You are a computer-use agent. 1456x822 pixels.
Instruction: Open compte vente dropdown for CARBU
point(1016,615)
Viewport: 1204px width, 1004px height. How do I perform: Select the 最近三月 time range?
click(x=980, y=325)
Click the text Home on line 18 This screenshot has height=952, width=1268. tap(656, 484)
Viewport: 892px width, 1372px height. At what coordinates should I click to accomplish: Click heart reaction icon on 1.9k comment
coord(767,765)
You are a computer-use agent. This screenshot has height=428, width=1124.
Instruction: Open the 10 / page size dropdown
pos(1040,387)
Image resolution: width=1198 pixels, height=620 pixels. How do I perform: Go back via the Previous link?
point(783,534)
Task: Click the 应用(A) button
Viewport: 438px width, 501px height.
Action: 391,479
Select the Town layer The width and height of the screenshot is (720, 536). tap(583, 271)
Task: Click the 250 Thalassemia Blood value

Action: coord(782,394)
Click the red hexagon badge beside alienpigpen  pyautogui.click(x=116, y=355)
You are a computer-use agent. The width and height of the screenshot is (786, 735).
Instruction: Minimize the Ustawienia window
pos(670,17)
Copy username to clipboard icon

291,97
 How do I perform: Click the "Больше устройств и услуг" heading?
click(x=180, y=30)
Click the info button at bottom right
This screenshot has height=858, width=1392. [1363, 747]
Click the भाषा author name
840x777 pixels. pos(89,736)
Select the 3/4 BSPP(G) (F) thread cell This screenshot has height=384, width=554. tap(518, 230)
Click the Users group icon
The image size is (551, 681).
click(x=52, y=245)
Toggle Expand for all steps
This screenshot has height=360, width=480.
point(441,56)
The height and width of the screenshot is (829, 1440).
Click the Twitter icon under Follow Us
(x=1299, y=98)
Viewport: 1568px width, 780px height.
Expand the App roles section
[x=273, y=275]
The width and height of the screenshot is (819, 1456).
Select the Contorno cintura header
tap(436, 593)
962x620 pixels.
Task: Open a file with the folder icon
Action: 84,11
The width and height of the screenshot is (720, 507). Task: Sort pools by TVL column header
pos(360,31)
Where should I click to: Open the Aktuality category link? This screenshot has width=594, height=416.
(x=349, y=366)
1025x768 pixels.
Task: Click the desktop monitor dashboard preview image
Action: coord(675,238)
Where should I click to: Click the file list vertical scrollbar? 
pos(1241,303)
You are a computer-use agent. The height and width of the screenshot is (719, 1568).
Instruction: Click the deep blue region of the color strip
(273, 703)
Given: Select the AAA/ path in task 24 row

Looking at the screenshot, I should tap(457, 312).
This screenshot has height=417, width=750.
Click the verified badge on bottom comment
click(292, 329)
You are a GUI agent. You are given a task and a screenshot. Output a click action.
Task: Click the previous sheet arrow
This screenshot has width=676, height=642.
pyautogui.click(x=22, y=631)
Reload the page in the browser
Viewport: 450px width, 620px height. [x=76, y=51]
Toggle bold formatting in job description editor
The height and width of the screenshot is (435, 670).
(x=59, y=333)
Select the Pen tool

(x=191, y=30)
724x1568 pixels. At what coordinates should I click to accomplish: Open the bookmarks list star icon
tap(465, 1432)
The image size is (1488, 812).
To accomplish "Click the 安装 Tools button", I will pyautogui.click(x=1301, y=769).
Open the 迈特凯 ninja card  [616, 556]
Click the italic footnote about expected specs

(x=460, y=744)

--

Your objective:
Reproduce all of the material above, line for line, without changing a single character.

Task answer:
You are a computer-use agent. 1456x822 pixels.
Instruction: Open compte vente dropdown for CARBU
point(1016,615)
Viewport: 1204px width, 1004px height. How do I perform: Select the 最近三月 time range?
click(x=980, y=325)
Click the text Home on line 18 This screenshot has height=952, width=1268. tap(656, 484)
Viewport: 892px width, 1372px height. At what coordinates should I click to accomplish: Click heart reaction icon on 1.9k comment
coord(767,765)
You are a computer-use agent. This screenshot has height=428, width=1124.
Instruction: Open the 10 / page size dropdown
pos(1040,387)
Image resolution: width=1198 pixels, height=620 pixels. How do I perform: Go back via the Previous link?
point(783,534)
Task: Click the 应用(A) button
Viewport: 438px width, 501px height.
Action: 391,479
Select the Town layer The width and height of the screenshot is (720, 536). tap(583, 271)
Task: Click the 250 Thalassemia Blood value

Action: coord(782,394)
Click the red hexagon badge beside alienpigpen  pyautogui.click(x=116, y=355)
You are a computer-use agent. The width and height of the screenshot is (786, 735).
Instruction: Minimize the Ustawienia window
pos(670,17)
Copy username to clipboard icon

291,97
 How do I perform: Click the "Больше устройств и услуг" heading?
click(x=180, y=30)
Click the info button at bottom right
This screenshot has height=858, width=1392. [1363, 747]
Click the भाषा author name
840x777 pixels. pos(89,736)
Select the 3/4 BSPP(G) (F) thread cell This screenshot has height=384, width=554. tap(518, 230)
Click the Users group icon
The image size is (551, 681).
click(x=52, y=245)
Toggle Expand for all steps
This screenshot has height=360, width=480.
point(441,56)
The height and width of the screenshot is (829, 1440).
Click the Twitter icon under Follow Us
(x=1299, y=98)
Viewport: 1568px width, 780px height.
Expand the App roles section
[x=273, y=275]
The width and height of the screenshot is (819, 1456).
Select the Contorno cintura header
tap(436, 593)
962x620 pixels.
Task: Open a file with the folder icon
Action: 84,11
The width and height of the screenshot is (720, 507). Task: Sort pools by TVL column header
pos(360,31)
Where should I click to: Open the Aktuality category link? This screenshot has width=594, height=416.
(x=349, y=366)
1025x768 pixels.
Task: Click the desktop monitor dashboard preview image
Action: coord(675,238)
Where should I click to: Click the file list vertical scrollbar? 
pos(1241,303)
You are a computer-use agent. The height and width of the screenshot is (719, 1568).
Instruction: Click the deep blue region of the color strip
(273, 703)
Given: Select the AAA/ path in task 24 row

Looking at the screenshot, I should tap(457, 312).
This screenshot has height=417, width=750.
Click the verified badge on bottom comment
click(292, 329)
You are a GUI agent. You are given a task and a screenshot. Output a click action.
Task: Click the previous sheet arrow
This screenshot has width=676, height=642.
pyautogui.click(x=22, y=631)
Reload the page in the browser
Viewport: 450px width, 620px height. [x=76, y=51]
Toggle bold formatting in job description editor
The height and width of the screenshot is (435, 670).
(x=59, y=333)
Select the Pen tool

(x=191, y=30)
724x1568 pixels. At what coordinates should I click to accomplish: Open the bookmarks list star icon
tap(465, 1432)
The image size is (1488, 812).
To accomplish "Click the 安装 Tools button", I will pyautogui.click(x=1301, y=769).
Open the 迈特凯 ninja card  [616, 556]
Click the italic footnote about expected specs

(x=460, y=744)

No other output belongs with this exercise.